TASK DETAILS: Transcribe the data below verbatim from the line with "Task: Click the blurred" to the line with "1024x2374 pixels.". Include both of those lines.

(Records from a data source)
-----

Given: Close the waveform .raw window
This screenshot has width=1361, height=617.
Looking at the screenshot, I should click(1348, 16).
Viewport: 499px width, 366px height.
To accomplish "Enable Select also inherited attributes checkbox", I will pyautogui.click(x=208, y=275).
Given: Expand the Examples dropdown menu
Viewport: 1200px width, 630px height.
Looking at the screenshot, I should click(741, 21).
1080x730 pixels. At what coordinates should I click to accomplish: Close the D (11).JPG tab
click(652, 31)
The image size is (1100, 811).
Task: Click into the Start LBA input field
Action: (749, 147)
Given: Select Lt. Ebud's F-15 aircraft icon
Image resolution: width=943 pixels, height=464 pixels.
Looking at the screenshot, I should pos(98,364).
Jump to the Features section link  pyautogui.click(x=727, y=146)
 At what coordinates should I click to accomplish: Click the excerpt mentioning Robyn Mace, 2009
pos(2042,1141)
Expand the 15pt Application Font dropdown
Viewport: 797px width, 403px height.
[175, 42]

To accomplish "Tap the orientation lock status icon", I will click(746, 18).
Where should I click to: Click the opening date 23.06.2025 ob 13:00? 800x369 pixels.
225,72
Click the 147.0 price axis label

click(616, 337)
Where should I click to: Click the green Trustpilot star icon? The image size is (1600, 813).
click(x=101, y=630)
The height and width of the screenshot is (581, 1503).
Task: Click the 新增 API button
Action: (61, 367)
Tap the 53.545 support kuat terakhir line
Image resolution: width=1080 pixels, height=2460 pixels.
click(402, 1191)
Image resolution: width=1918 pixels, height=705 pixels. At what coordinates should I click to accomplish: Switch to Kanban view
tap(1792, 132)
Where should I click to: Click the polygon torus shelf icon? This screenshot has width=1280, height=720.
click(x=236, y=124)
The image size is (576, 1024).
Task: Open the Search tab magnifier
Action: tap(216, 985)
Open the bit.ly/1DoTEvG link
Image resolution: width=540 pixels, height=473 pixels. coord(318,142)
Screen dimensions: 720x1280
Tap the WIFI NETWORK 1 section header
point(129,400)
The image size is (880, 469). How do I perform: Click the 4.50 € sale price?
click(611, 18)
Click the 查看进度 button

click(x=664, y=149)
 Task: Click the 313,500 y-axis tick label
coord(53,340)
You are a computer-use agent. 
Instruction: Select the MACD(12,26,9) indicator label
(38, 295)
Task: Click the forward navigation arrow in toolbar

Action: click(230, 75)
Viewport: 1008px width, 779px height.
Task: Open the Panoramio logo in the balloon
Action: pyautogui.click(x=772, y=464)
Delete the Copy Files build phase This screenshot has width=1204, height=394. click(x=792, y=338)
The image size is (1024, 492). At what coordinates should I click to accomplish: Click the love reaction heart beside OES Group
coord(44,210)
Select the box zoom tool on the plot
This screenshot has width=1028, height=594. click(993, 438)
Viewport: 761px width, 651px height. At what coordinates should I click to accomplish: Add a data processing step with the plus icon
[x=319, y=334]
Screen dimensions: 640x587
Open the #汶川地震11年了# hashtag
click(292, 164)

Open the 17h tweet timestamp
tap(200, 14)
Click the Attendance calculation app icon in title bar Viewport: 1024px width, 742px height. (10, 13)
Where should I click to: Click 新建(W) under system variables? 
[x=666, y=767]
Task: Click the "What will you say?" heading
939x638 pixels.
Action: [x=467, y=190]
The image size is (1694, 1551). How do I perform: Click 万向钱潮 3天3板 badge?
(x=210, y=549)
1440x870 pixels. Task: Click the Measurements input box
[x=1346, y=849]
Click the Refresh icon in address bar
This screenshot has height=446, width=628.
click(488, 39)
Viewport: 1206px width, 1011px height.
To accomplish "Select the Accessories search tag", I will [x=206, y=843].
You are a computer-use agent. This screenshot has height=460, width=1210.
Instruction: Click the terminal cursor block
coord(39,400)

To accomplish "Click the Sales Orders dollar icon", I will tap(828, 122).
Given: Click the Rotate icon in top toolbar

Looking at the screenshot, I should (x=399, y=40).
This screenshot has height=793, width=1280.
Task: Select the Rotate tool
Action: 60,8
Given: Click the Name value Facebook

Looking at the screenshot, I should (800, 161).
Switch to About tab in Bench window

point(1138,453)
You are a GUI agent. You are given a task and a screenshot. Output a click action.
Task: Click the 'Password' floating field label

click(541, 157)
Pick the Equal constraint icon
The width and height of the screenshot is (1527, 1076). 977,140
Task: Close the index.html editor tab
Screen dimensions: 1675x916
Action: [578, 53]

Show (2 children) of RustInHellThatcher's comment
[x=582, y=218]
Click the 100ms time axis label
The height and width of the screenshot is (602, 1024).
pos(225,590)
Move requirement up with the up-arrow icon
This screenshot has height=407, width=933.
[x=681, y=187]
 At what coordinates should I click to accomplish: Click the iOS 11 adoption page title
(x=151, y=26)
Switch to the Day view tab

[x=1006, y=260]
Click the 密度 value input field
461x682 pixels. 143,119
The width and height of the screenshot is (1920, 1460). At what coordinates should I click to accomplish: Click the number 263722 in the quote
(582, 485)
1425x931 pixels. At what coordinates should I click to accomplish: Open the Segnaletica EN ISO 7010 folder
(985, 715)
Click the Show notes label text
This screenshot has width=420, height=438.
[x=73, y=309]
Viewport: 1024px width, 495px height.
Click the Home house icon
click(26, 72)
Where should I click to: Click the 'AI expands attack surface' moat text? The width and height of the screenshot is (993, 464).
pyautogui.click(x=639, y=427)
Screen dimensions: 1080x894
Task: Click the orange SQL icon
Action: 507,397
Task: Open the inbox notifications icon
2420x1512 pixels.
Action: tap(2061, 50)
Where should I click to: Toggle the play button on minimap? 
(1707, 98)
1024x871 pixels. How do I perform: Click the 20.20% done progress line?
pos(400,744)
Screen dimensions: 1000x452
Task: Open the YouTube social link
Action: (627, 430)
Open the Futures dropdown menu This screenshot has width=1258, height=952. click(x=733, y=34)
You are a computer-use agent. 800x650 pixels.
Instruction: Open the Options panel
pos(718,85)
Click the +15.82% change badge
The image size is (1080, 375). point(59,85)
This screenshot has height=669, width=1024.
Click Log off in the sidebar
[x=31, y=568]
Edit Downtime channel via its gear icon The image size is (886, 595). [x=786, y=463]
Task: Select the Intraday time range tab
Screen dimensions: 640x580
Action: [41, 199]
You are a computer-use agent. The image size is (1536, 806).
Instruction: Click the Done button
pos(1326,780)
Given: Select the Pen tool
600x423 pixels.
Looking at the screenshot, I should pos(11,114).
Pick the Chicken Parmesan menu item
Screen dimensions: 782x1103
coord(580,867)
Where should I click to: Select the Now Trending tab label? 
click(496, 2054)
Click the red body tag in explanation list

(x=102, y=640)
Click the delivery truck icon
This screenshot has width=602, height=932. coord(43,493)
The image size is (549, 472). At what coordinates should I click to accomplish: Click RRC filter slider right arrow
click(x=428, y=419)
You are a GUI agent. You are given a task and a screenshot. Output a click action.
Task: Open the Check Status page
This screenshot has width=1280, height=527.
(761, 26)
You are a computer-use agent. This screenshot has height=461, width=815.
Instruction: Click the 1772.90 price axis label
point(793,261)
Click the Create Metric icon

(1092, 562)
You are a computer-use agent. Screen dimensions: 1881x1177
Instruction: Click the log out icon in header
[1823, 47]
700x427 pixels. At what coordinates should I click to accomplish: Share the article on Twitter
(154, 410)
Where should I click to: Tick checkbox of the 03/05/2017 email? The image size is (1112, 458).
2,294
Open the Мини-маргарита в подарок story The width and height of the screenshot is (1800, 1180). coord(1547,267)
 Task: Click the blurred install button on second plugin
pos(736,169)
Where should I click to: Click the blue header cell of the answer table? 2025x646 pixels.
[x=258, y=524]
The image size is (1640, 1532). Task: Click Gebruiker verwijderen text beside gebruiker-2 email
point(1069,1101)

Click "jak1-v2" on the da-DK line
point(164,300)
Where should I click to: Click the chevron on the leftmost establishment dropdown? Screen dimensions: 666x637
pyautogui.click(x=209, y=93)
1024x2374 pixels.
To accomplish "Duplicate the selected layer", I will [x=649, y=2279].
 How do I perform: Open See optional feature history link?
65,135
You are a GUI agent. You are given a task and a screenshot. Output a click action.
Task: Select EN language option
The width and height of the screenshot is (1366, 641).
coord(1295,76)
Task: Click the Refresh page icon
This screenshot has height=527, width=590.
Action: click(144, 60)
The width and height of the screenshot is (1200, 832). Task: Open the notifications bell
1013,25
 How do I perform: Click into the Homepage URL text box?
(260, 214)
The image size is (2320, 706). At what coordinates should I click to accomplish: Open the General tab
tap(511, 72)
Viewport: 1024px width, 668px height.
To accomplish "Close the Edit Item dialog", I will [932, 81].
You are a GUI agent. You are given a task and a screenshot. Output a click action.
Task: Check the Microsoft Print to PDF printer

-----

ANSWER BELOW:
 Task: Click the blurred install button on second plugin
pos(736,169)
Where should I click to: Click the blue header cell of the answer table? 2025x646 pixels.
[x=258, y=524]
The image size is (1640, 1532). Task: Click Gebruiker verwijderen text beside gebruiker-2 email
point(1069,1101)

Click "jak1-v2" on the da-DK line
point(164,300)
Where should I click to: Click the chevron on the leftmost establishment dropdown? Screen dimensions: 666x637
pyautogui.click(x=209, y=93)
1024x2374 pixels.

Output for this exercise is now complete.